Ao invocar o sacrifício escatológico, derradeiro do Cristo como analogia para a agonia secular papal, a Igreja só acelerou esse processo de sacralização do mundano, invertendo a lógica do Deus que se faz homem e se sacrifica em prol de nossa salvação – a vitória da vida, dispensando o veículo da matéria. Uma afinidade eletiva tem então lugar.
Encruzilhada
A Igreja precisa de mortos ilustres que permaneçam bastante vivos – capazes de referendar, primariamente, sua primazia como instituição que procede à mediação com um sagrado cada vez mais distante e rarefeito, no contexto de uma Modernidade laicizante. Um herói refundador, João Paulo II, já "o Grande", opera um milagre ainda maior para uma instituição secular e secularizada.

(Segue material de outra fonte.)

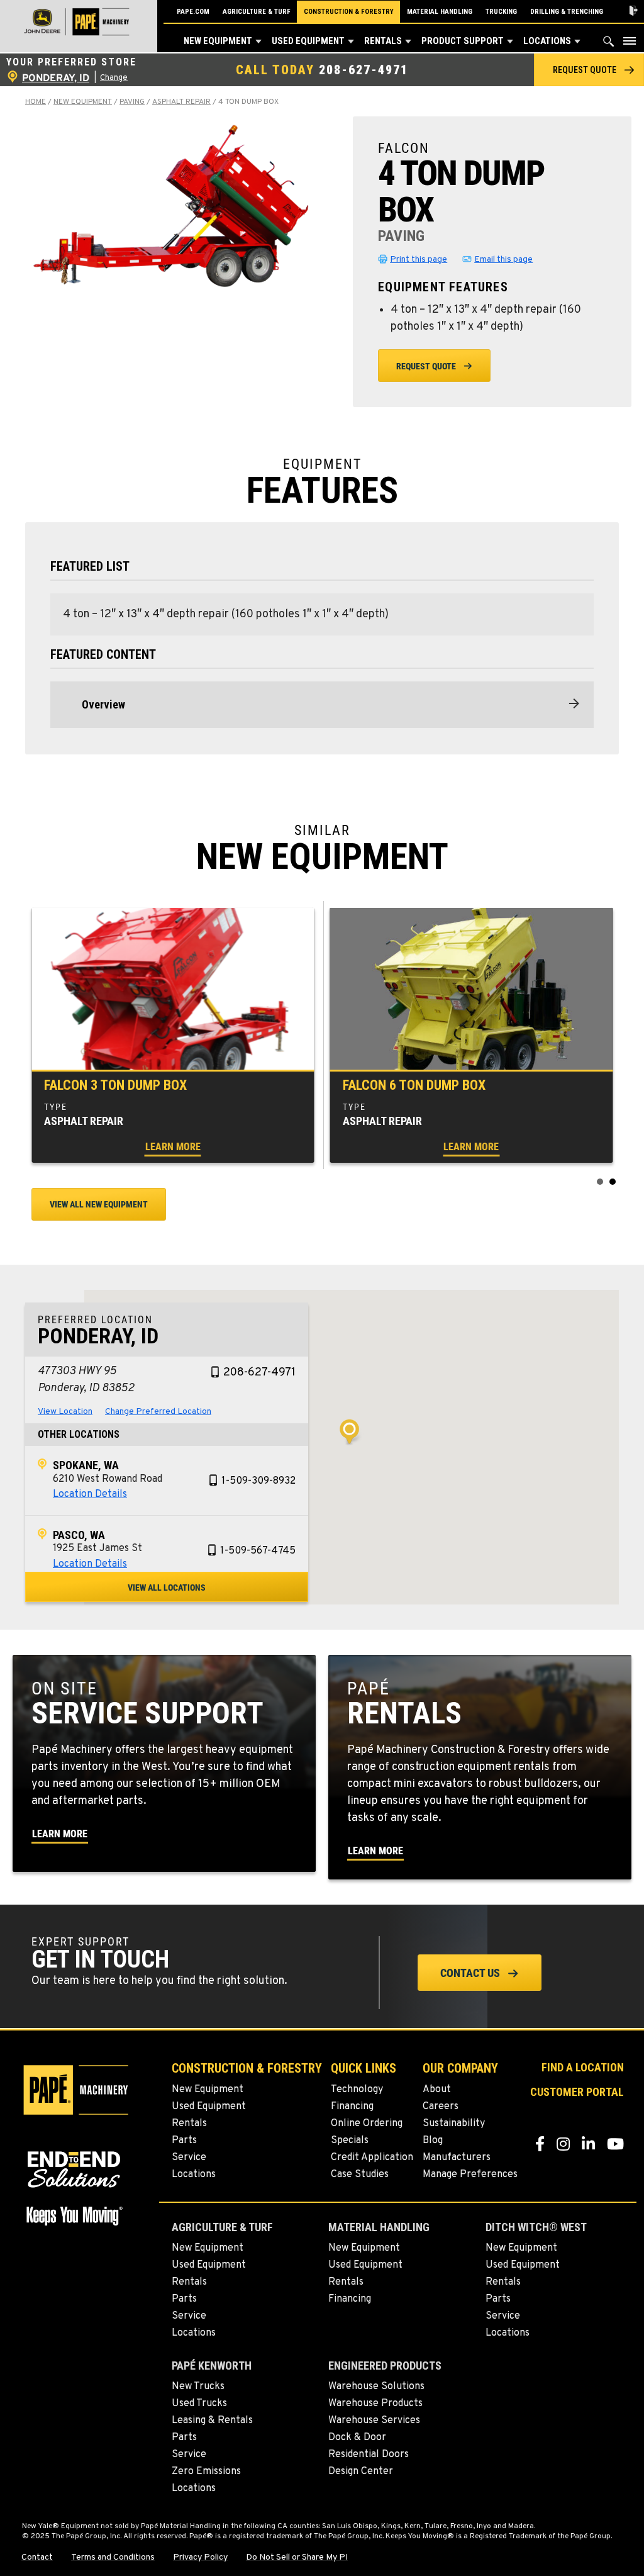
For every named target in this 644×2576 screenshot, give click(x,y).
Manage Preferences (470, 2174)
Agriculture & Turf (257, 12)
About (437, 2089)
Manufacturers (457, 2157)
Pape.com (193, 12)
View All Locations (167, 1587)
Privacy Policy (200, 2557)
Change (114, 78)
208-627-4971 (363, 69)
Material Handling (439, 12)
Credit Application (372, 2157)
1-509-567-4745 (258, 1551)
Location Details (90, 1494)
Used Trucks (199, 2403)
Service (189, 2157)
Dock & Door (357, 2437)
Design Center (360, 2471)
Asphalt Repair (181, 102)
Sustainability (454, 2123)
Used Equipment (308, 41)
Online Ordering (366, 2123)
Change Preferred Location (158, 1411)
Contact (37, 2557)
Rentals (383, 41)
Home (35, 102)
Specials (350, 2140)
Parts (184, 2140)
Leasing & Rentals (212, 2420)
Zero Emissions (206, 2471)
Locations (547, 41)
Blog (433, 2140)
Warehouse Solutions (376, 2386)
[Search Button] (608, 44)
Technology (357, 2089)
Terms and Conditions (113, 2557)
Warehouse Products (375, 2403)
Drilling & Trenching (566, 12)
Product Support (462, 41)
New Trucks (198, 2386)
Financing (352, 2106)
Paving (132, 102)
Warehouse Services (374, 2420)
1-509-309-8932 (258, 1481)
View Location (65, 1411)
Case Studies (360, 2174)
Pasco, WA (79, 1535)
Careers (440, 2106)
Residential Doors (368, 2454)
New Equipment (218, 41)
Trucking (501, 12)
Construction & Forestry (349, 12)
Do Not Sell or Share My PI (297, 2557)
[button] (258, 41)
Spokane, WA (86, 1465)
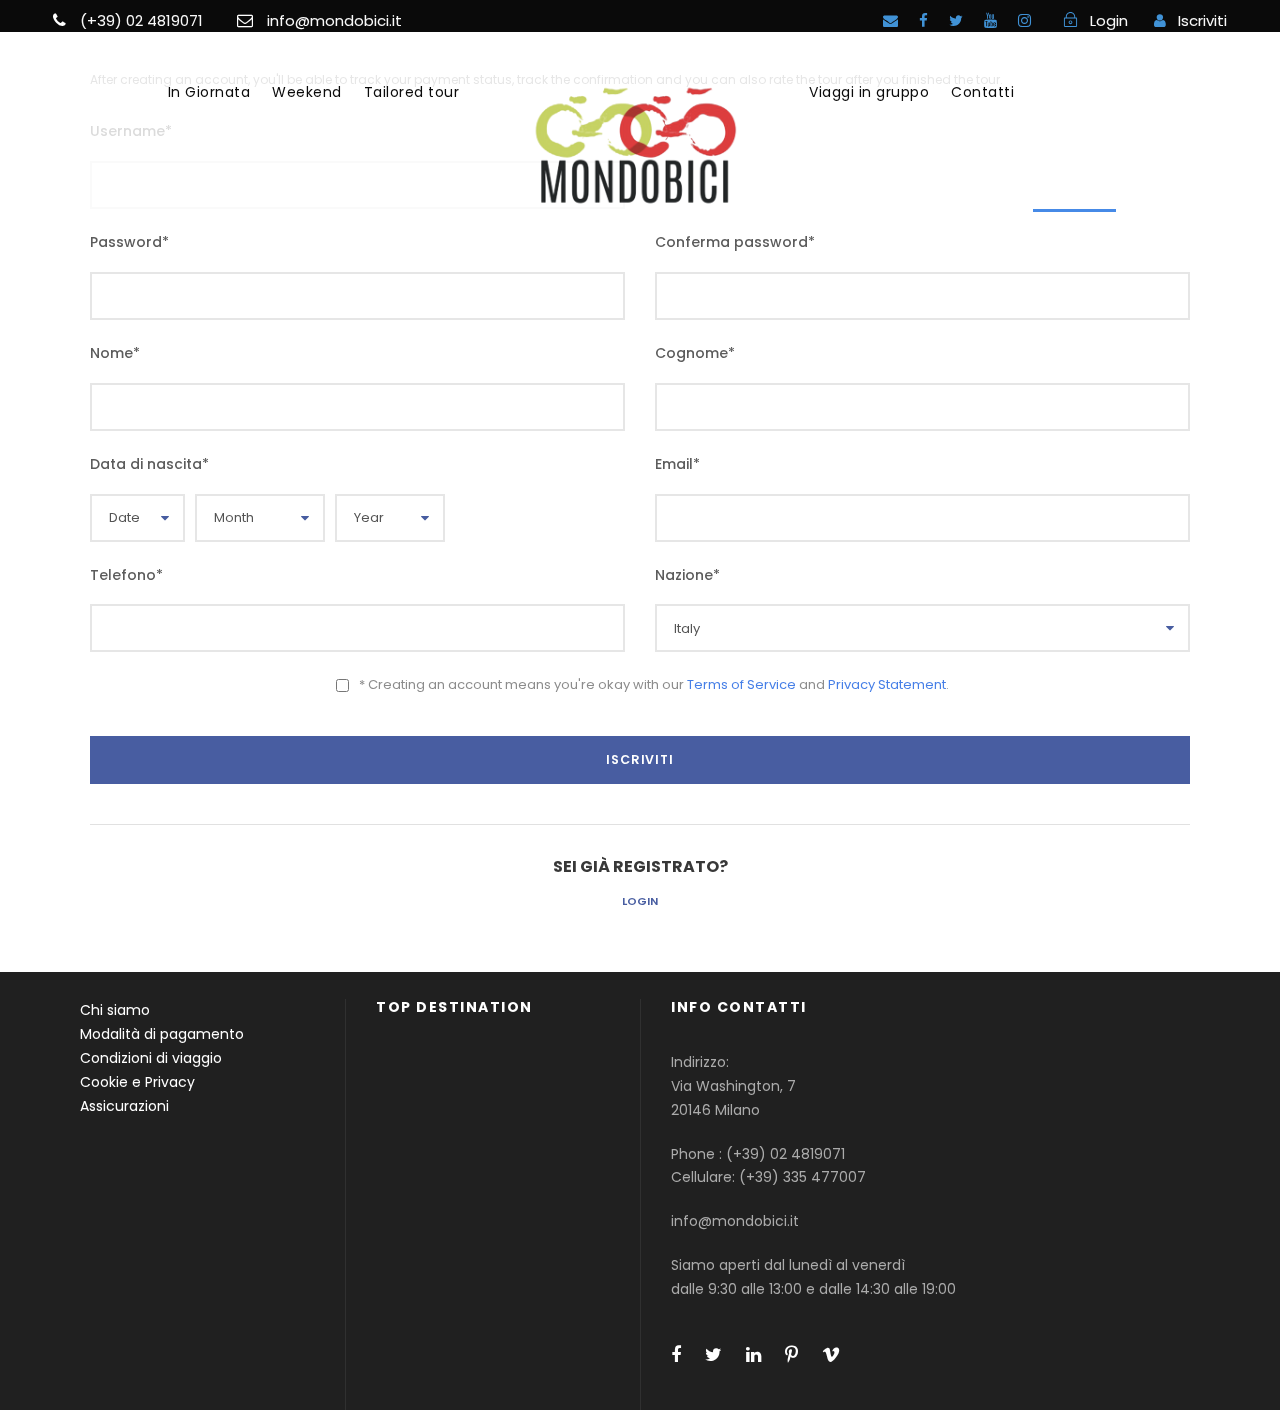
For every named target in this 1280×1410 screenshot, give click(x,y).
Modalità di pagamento (162, 1034)
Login (640, 901)
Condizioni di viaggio (151, 1058)
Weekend (307, 92)
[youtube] (990, 20)
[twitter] (956, 20)
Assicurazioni (124, 1106)
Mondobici (1074, 92)
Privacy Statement (887, 684)
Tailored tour (412, 92)
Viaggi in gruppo (869, 92)
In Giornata (209, 92)
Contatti (982, 92)
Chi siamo (115, 1010)
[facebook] (923, 20)
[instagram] (1024, 20)
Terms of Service (741, 684)
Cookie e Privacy (137, 1082)
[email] (890, 20)
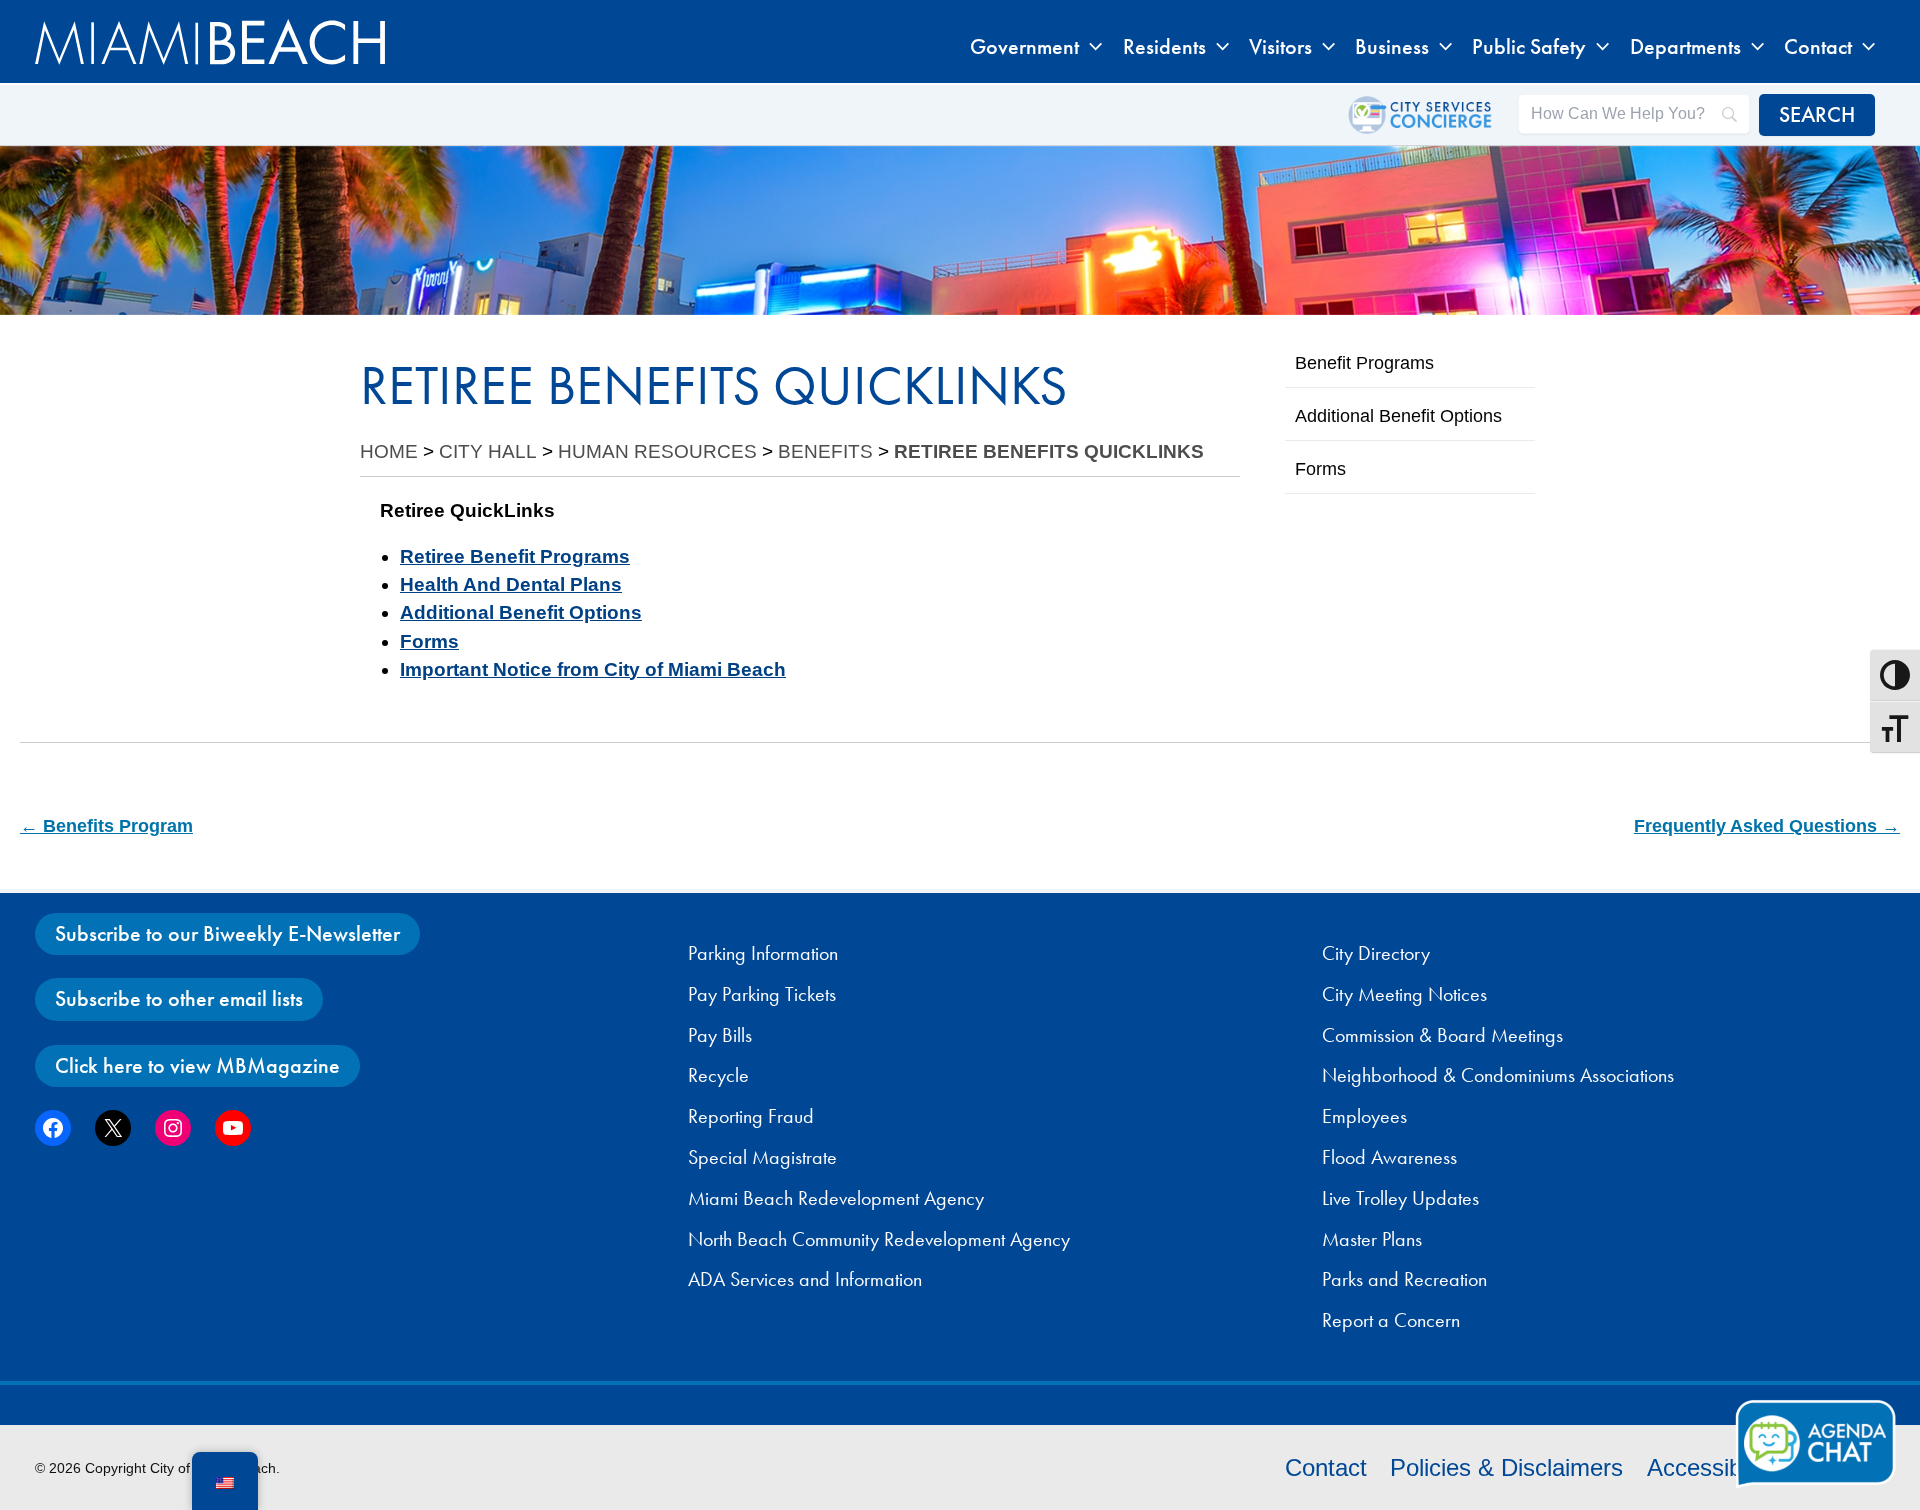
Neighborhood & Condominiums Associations (1498, 1075)
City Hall (488, 451)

Os fiéis, por seu turno, têm oportunidade de purgar seu materialismo e se "conectar" – sem muito esforço, digamos ao toque de um botão – com algo que remotamente invoque o sagrado. Estes, pois, sem saírem do conforto de suas poltronas e de suas práticas por demais consolidadas, receberão os eflúvios do sagrado, serão admoestados da forma mais suave possível. Mais importante – se sentirão, enfim, partícipes de uma empreitada global num mundo cada vez mais atomístico. Os cortejos defronte ao altar projetado por Bernini permitem deixar para trás os problemas mundanos – sem que as benesses da Modernidade desapareçam por completo.
A mídia global deu tratos à bola e ergueu a ponte sobre essa encruzilhada da fé mundana. O relevante a este respeito não se reduz às sempre redivivas teses conspiratórias, a mídia como manipuladora global, suas cordas atravessando os meridianos e paralelos e disciplinando as opiniões públicas, qual marionetes.
Desperdício
A mídia certamente buscou seus objetivos, mas estes não foram exclusivos, nem se traduziram como submissão. TVs, rádios, jornais, blogs não foram entrepostos simbólicos das posições da Santa Sé. Os dois (ou mais) "lados da moeda" foram bastante visíveis, nesse tocante, justiça com a mídia, que buscou com veemência problematizar o acontecimento. Talvez – aí mora o perigo – não o suficiente. Seria querer demais esperar que a mídia operasse em contraposição aos fiéis (audiência primordial, nesse tipo de evento) e à própria Igreja, questionando o sentido conferido aos rituais levados a cabo. Inadvertidamente, a mídia global uniu as duas pontas da tesoura. Seu papel foi o de catalisador – permitiu as condições ideais para que os verdadeiros interessados realizassem seus desígnios. A commoditização do corpo morto não foi sua obra – ela apenas forneceu o espaço público para que tivesse lugar o encontro de "compradores e vendedores".
A morte, assim, deixa de ser mediação e se torna um instrumento para referendar o poder temporal. O corpo morto do papa se torna parte de um relicário globalizado, é congelado no tempo e no espaço. A salvação – o corpo que desaparece para dar lugar à alma – é colocada de lado em prol da irradiação da catarse mundana da morte para todo o seio da Igreja, os corpos dos fiéis se amoldando ao esquife papal. Um ritual de revalidação do mundano, uma vez rompido o elo com o transcendente em prol do concretismo da carne como invólucro da fé, é o que se segue.
A adoração ao corpo morto do papa não soaria estranha aos tupinambás do século 16. Eles só nos perguntariam (tivessem oportunidade) o porquê de se desperdiçar tanta virtude, depois do enterro.